Mozilla has released Firefox browser updates to patch two zero-day vulnerabilities that were exploited at the Pwn2Own Vancouver 2024 hacking contest last week.
The issues, discovered by security researcher Manfred Paul, were chained together to escape the browser’s sandbox and execute code on the system.
Tracked as CVE-2024-29943, the first vulnerability is described as an out-of-bounds access flaw that leads to the bypass of range analysis.
“An attacker was able to perform an out-of-bounds read or write on a JavaScript object by fooling range-based bounds check elimination,” Mozilla explains in its advisory.
The second bug, CVE-2024-29944, is a privileged JavaScript execution issue in event handlers, leading to a sandbox escape.
“An attacker was able to inject an event handler into a privileged object that would allow arbitrary JavaScript execution in the parent process,” Mozilla says.

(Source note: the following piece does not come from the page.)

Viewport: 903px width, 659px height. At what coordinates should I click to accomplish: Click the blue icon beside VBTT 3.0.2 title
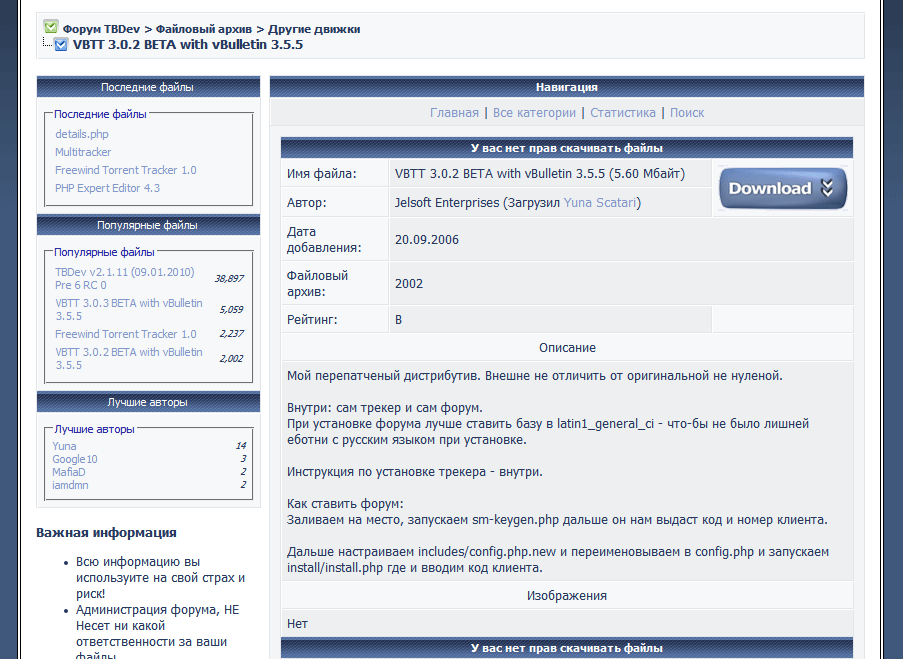click(x=61, y=45)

CVE-2024-29944, Mozilla notes, affects the desktop version of Firefox only, and cannot be exploited against the mobile app.
Mozilla says both vulnerabilities are ‘critical severity’ bugs, without providing a CVSS score for either of them.
On Friday, Mozilla released Firefox 124.0.1 with patches for both issues and Firefox ESR 115.9.1 with fixes for CVE-2024-29944. Both vulnerabilities were exploited and disclosed at Pwn2Own the day before.
“Manfred Paul used an OOB Write for the RCE and an exposed dangerous function bug to achieve his sandbox escape of Mozilla Firefox,” Trend Micro’s Zero Day Initiative (ZDI) said on Thursday.
Participants at the hacking contest earned over $1.1 million, with Paul declared the winner of this Pwn2Own, after also hacking the Safari, Chrome, and Edge browsers, and earning over $200,000 in bug bounty rewards. He received $100,000 for the two Firefox zero-days.